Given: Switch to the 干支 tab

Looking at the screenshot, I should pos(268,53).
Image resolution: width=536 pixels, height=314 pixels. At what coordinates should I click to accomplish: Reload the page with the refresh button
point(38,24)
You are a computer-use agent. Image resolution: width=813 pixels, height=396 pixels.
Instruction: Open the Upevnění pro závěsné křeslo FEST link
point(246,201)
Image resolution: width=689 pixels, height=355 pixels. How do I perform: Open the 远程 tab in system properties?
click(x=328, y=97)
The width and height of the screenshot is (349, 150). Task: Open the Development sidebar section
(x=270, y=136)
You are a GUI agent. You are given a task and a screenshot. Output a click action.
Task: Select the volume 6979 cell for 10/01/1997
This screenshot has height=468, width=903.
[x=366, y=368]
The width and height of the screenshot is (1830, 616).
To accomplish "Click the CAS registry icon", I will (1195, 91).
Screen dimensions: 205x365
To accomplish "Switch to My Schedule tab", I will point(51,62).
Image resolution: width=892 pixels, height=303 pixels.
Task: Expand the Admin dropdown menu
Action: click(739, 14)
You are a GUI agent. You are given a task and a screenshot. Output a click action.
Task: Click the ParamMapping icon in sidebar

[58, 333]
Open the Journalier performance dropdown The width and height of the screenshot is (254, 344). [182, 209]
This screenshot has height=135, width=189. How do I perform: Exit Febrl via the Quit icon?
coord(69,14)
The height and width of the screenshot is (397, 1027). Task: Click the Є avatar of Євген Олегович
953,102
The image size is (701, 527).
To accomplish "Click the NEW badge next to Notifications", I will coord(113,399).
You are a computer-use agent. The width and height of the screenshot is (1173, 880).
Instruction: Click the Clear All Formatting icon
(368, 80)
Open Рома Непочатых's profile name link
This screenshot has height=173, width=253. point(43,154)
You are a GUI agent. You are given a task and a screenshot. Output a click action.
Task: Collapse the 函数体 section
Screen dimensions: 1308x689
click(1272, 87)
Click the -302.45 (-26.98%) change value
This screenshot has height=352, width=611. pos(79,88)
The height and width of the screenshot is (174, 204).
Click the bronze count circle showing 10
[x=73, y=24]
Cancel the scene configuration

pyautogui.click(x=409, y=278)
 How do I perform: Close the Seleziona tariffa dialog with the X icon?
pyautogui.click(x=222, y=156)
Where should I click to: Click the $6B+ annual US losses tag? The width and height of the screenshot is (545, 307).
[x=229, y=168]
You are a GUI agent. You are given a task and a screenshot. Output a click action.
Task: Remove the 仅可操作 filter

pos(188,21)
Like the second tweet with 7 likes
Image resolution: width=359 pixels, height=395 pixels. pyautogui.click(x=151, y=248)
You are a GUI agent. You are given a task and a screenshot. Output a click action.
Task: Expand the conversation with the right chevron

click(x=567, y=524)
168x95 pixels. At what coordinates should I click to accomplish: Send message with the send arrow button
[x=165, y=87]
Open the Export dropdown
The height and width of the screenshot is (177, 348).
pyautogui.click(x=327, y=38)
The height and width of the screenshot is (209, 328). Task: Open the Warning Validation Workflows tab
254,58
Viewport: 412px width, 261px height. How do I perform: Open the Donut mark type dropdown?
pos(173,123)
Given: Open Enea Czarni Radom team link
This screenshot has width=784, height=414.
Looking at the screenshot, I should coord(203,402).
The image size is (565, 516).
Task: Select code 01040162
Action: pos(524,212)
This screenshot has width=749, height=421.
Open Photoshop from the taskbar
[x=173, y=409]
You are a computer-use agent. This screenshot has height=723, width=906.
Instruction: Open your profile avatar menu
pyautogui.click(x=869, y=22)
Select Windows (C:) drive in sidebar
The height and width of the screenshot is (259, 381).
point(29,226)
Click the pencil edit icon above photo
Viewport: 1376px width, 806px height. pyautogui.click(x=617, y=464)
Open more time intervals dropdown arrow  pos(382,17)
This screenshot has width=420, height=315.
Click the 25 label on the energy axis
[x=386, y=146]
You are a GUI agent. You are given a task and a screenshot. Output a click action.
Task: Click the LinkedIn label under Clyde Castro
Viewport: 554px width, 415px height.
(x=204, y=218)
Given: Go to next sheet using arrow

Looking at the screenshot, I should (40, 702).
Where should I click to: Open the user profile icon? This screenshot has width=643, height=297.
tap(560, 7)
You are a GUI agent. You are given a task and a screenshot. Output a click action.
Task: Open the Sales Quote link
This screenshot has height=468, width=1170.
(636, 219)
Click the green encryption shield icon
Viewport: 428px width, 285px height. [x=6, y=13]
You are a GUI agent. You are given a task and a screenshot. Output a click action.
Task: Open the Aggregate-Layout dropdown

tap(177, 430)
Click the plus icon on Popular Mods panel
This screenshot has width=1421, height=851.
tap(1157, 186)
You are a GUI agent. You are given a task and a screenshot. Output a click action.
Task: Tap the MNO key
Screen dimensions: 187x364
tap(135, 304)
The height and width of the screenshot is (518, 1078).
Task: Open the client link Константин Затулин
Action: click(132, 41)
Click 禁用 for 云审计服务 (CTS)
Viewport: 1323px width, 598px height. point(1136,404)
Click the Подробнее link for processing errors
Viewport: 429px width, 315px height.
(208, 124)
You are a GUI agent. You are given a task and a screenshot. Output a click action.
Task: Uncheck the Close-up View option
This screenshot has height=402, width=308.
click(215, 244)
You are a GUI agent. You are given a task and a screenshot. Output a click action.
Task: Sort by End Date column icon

________________

Aim of the task = Each of the lines above must appear again, unchanged.

The completed task =
Given: Switch to the 干支 tab

Looking at the screenshot, I should pos(268,53).
Image resolution: width=536 pixels, height=314 pixels. At what coordinates should I click to accomplish: Reload the page with the refresh button
point(38,24)
You are a computer-use agent. Image resolution: width=813 pixels, height=396 pixels.
Instruction: Open the Upevnění pro závěsné křeslo FEST link
point(246,201)
Image resolution: width=689 pixels, height=355 pixels. How do I perform: Open the 远程 tab in system properties?
click(x=328, y=97)
The width and height of the screenshot is (349, 150). Task: Open the Development sidebar section
(x=270, y=136)
You are a GUI agent. You are given a task and a screenshot. Output a click action.
Task: Select the volume 6979 cell for 10/01/1997
This screenshot has height=468, width=903.
[x=366, y=368]
The width and height of the screenshot is (1830, 616).
To accomplish "Click the CAS registry icon", I will (1195, 91).
Screen dimensions: 205x365
To accomplish "Switch to My Schedule tab", I will point(51,62).
Image resolution: width=892 pixels, height=303 pixels.
Task: Expand the Admin dropdown menu
Action: click(739, 14)
You are a GUI agent. You are given a task and a screenshot. Output a click action.
Task: Click the ParamMapping icon in sidebar

[58, 333]
Open the Journalier performance dropdown The width and height of the screenshot is (254, 344). [182, 209]
This screenshot has height=135, width=189. How do I perform: Exit Febrl via the Quit icon?
coord(69,14)
The height and width of the screenshot is (397, 1027). Task: Click the Є avatar of Євген Олегович
953,102
The image size is (701, 527).
To accomplish "Click the NEW badge next to Notifications", I will coord(113,399).
You are a computer-use agent. The width and height of the screenshot is (1173, 880).
Instruction: Click the Clear All Formatting icon
(368, 80)
Open Рома Непочатых's profile name link
This screenshot has height=173, width=253. point(43,154)
You are a GUI agent. You are given a task and a screenshot. Output a click action.
Task: Collapse the 函数体 section
Screen dimensions: 1308x689
click(1272, 87)
Click the -302.45 (-26.98%) change value
This screenshot has height=352, width=611. pos(79,88)
The height and width of the screenshot is (174, 204).
Click the bronze count circle showing 10
[x=73, y=24]
Cancel the scene configuration

pyautogui.click(x=409, y=278)
 How do I perform: Close the Seleziona tariffa dialog with the X icon?
pyautogui.click(x=222, y=156)
Where should I click to: Click the $6B+ annual US losses tag? The width and height of the screenshot is (545, 307).
[x=229, y=168]
You are a GUI agent. You are given a task and a screenshot. Output a click action.
Task: Remove the 仅可操作 filter

pos(188,21)
Like the second tweet with 7 likes
Image resolution: width=359 pixels, height=395 pixels. pyautogui.click(x=151, y=248)
You are a GUI agent. You are given a task and a screenshot. Output a click action.
Task: Expand the conversation with the right chevron

click(x=567, y=524)
168x95 pixels. At what coordinates should I click to accomplish: Send message with the send arrow button
[x=165, y=87]
Open the Export dropdown
The height and width of the screenshot is (177, 348).
pyautogui.click(x=327, y=38)
The height and width of the screenshot is (209, 328). Task: Open the Warning Validation Workflows tab
254,58
Viewport: 412px width, 261px height. How do I perform: Open the Donut mark type dropdown?
pos(173,123)
Given: Open Enea Czarni Radom team link
This screenshot has width=784, height=414.
Looking at the screenshot, I should coord(203,402).
The image size is (565, 516).
Task: Select code 01040162
Action: pos(524,212)
This screenshot has width=749, height=421.
Open Photoshop from the taskbar
[x=173, y=409]
You are a computer-use agent. This screenshot has height=723, width=906.
Instruction: Open your profile avatar menu
pyautogui.click(x=869, y=22)
Select Windows (C:) drive in sidebar
The height and width of the screenshot is (259, 381).
point(29,226)
Click the pencil edit icon above photo
Viewport: 1376px width, 806px height. pyautogui.click(x=617, y=464)
Open more time intervals dropdown arrow  pos(382,17)
This screenshot has width=420, height=315.
Click the 25 label on the energy axis
[x=386, y=146]
You are a GUI agent. You are given a task and a screenshot. Output a click action.
Task: Click the LinkedIn label under Clyde Castro
Viewport: 554px width, 415px height.
(x=204, y=218)
Given: Go to next sheet using arrow

Looking at the screenshot, I should (40, 702).
Where should I click to: Open the user profile icon? This screenshot has width=643, height=297.
tap(560, 7)
You are a GUI agent. You are given a task and a screenshot. Output a click action.
Task: Open the Sales Quote link
This screenshot has height=468, width=1170.
(636, 219)
Click the green encryption shield icon
Viewport: 428px width, 285px height. [x=6, y=13]
You are a GUI agent. You are given a task and a screenshot. Output a click action.
Task: Open the Aggregate-Layout dropdown

tap(177, 430)
Click the plus icon on Popular Mods panel
This screenshot has width=1421, height=851.
tap(1157, 186)
You are a GUI agent. You are given a task and a screenshot. Output a click action.
Task: Tap the MNO key
Screen dimensions: 187x364
tap(135, 304)
The height and width of the screenshot is (518, 1078).
Task: Open the client link Константин Затулин
Action: click(132, 41)
Click 禁用 for 云审计服务 (CTS)
Viewport: 1323px width, 598px height. point(1136,404)
Click the Подробнее link for processing errors
Viewport: 429px width, 315px height.
(208, 124)
You are a GUI agent. You are given a task and a screenshot. Output a click action.
Task: Uncheck the Close-up View option
This screenshot has height=402, width=308.
click(215, 244)
You are a GUI agent. You are given a task and a screenshot. Output a click action.
Task: Sort by End Date column icon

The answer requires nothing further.